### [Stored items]
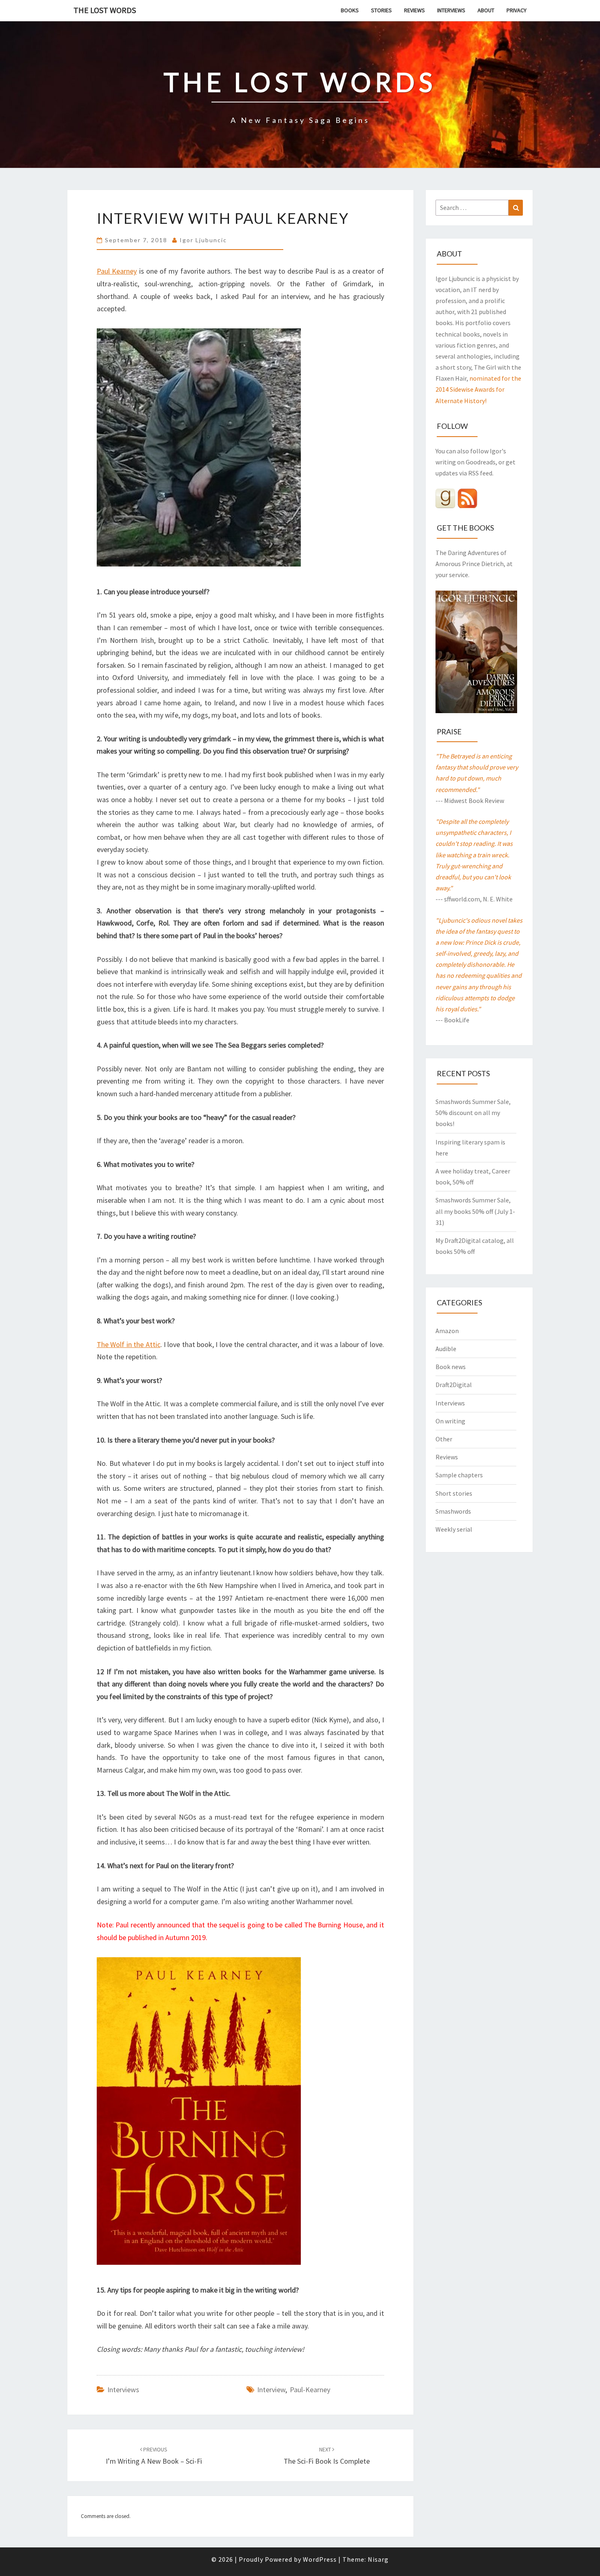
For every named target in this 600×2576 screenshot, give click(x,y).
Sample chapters (459, 1475)
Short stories (454, 1493)
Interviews (451, 10)
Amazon (447, 1331)
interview (271, 2389)
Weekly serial (454, 1529)
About (486, 10)
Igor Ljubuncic (203, 239)
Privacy (517, 10)
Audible (446, 1349)
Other (444, 1439)
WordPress (320, 2559)
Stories (381, 10)
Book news (451, 1367)
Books (350, 10)
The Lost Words (104, 10)
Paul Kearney (117, 271)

### [Task details]
Return exactly the lines from the line holding "Sample chapters (459, 1475)" to the last line of the data, with both of those lines included and nothing added.

### [Exercise output]
Sample chapters (459, 1475)
Short stories (454, 1493)
Interviews (451, 10)
Amazon (447, 1331)
interview (271, 2389)
Weekly serial (454, 1529)
About (486, 10)
Igor Ljubuncic (203, 239)
Privacy (517, 10)
Audible (446, 1349)
Other (444, 1439)
WordPress (320, 2559)
Stories (381, 10)
Book news (451, 1367)
Books (350, 10)
The Lost Words (104, 10)
Paul Kearney (117, 271)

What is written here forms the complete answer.